Extract content from a single webpage in formats like markdown, HTML, links, or screenshots. Configure extraction to focus on main content by including or excluding specific HTML tags.

Instructions

Scrape a single URL and extract content in various formats (markdown, html, links, screenshot). Use this for simple single-page scraping without AI agent capabilities.

Input Schema

TableJSON Schema
NameRequiredDescriptionDefault
urlYesThe URL to scrape
formatsNoOutput formats to return. Default: ["markdown"]. Can request multiple formats.
onlyMainContentNoExtract only main content, removing headers, footers, nav, etc. Default: true
includeTagsNoHTML tags to include (e.g., ["article", "main"])
excludeTagsNoHTML tags to exclude (e.g., ["nav", "footer"])
waitForNoMilliseconds to wait before scraping (for JS rendering)
timeoutNoRequest timeout in milliseconds

Implementation Reference

  • MCP tool handler for 'scrape': extracts parameters from args, calls firecrawl.scrape(), handles success/error and formats response as MCP content.
    case 'scrape': {
      const {
        url,
        formats,
        onlyMainContent,
        includeTags,
        excludeTags,
        waitFor,
        timeout,
      } = args as {
        url: string;
        formats?: ('markdown' | 'html' | 'rawHtml' | 'links' | 'screenshot')[];
        onlyMainContent?: boolean;
        includeTags?: string[];
        excludeTags?: string[];
        waitFor?: number;
        timeout?: number;
      };
    
      const result = await firecrawl.scrape({
        url,
        formats,
        onlyMainContent,
        includeTags,
        excludeTags,
        waitFor,
        timeout,
      });
    
      if (!result.success) {
        return {
          content: [
            {
              type: 'text',
              text: `Error: ${result.error}`,
            },
          ],
          isError: true,
        };
      }
    
      return {
        content: [
          {
            type: 'text',
            text: JSON.stringify(
              {
                success: true,
                data: result.data,
              },
              null,
              2
            ),
          },
        ],
      };
    }
  • src/server.ts:136-182 (registration)
    Registration of the 'scrape' tool in the TOOLS array provided to ListToolsRequestHandler, defining name, description, and inputSchema.
    {
      name: 'scrape',
      description:
        'Scrape a single URL and extract content in various formats (markdown, html, links, screenshot).
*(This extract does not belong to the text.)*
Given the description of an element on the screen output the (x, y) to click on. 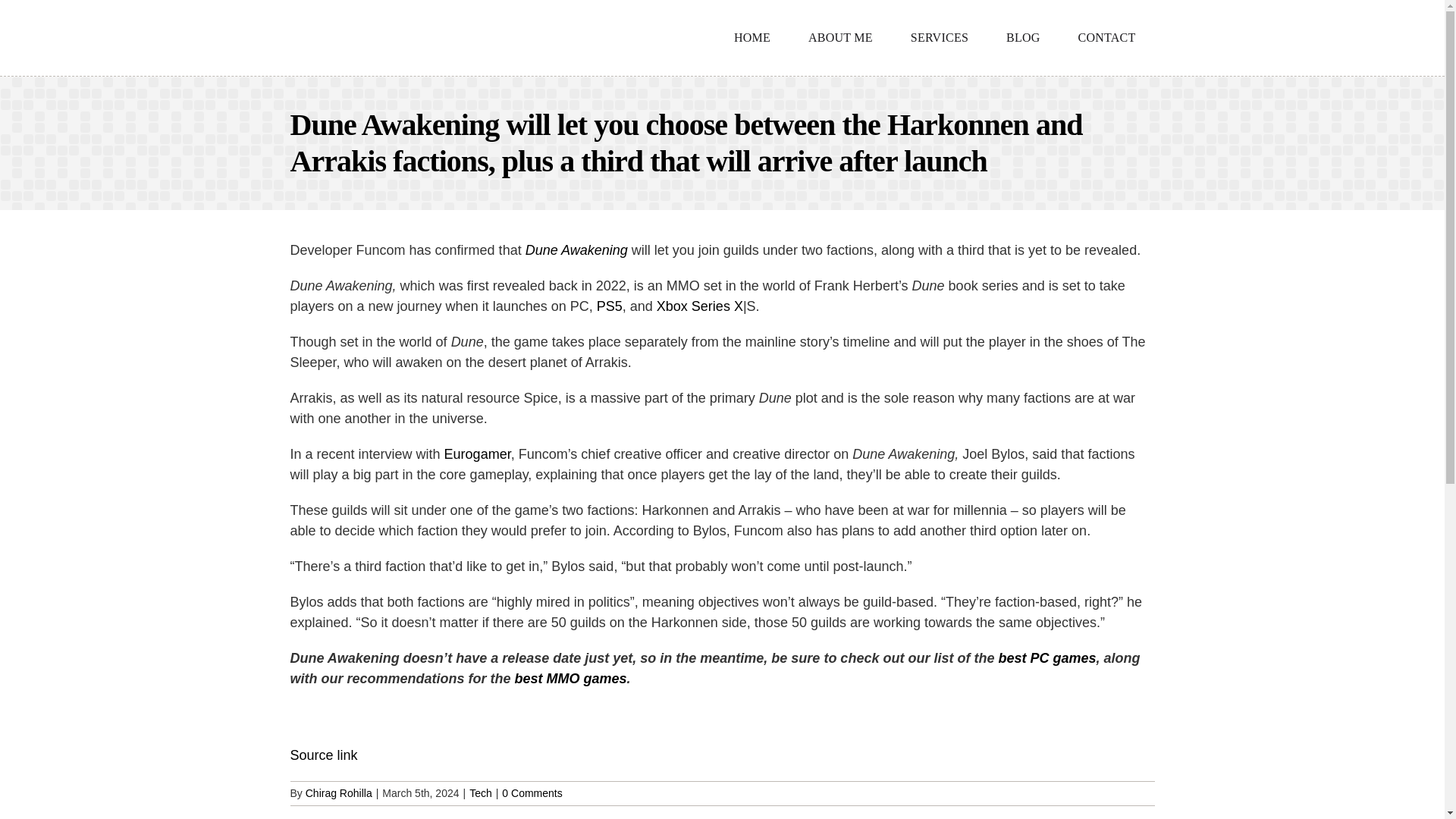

Use this for simple single-page scraping without AI agent capabilities.',
      inputSchema: {
        type: 'object',
        properties: {
          url: {
            type: 'string',
            description: 'The URL to scrape',
          },
          formats: {
            type: 'array',
            items: {
              type: 'string',
              enum: ['markdown', 'html', 'rawHtml', 'links', 'screenshot'],
            },
            description:
              'Output formats to return. Default: ["markdown"]. Can request multiple formats.',
          },
          onlyMainContent: {
            type: 'boolean',
            description:
              'Extract only main content, removing headers, footers, nav, etc. Default: true',
          },
          includeTags: {
            type: 'array',
            items: { type: 'string' },
            description: 'HTML tags to include (e.g., ["article", "main"])',
          },
          excludeTags: {
            type: 'array',
            items: { type: 'string' },
            description: 'HTML tags to exclude (e.g., ["nav", "footer"])',
          },
          waitFor: {
            type: 'number',
            description: 'Milliseconds to wait before scraping (for JS rendering)',
          },
          timeout: {
            type: 'number',
            description: 'Request timeout in milliseconds',
          },
        },
        required: ['url'],
      },
    },
  • TypeScript interfaces defining the input (FirecrawlScrapeRequest) and output (FirecrawlScrapeResponse) for the scrape operation, matching the tool inputSchema.
    export interface FirecrawlScrapeRequest {
      url: string;
      formats?: ('markdown' | 'html' | 'rawHtml' | 'links' | 'screenshot')[];
      onlyMainContent?: boolean;
      includeTags?: string[];
      excludeTags?: string[];
      headers?: Record<string, string>;
      waitFor?: number;
      timeout?: number;
    }
  • Core implementation of scrape: HTTP POST to Firecrawl API /v1/scrape endpoint with request params, handles response and errors.
    async scrape(request: FirecrawlScrapeRequest): Promise<FirecrawlScrapeResponse> {
      try {
        const response = await fetch(`${this.apiBase}/v1/scrape`, {
          method: 'POST',
          headers: {
            'Content-Type': 'application/json',
            'Authorization': `Bearer ${this.apiKey}`,
          },
          body: JSON.stringify(request),
        });
    
        const data = await response.json() as any;
    
        if (!response.ok) {
          return {
            success: false,
            error: data.error || `HTTP ${response.status}: ${response.statusText}`,
          };
        }
    
        return {
          success: true,
          data: data.data,
        };
      } catch (error) {
        return {
          success: false,
          error: error instanceof Error ? error.message : 'Unknown error',
        };
      }
    }

Tool Definition Quality

Score is being calculated. Check back soon.

Install Server

Other Tools

Latest Blog Posts

MCP directory API

We provide all the information about MCP servers via our MCP API.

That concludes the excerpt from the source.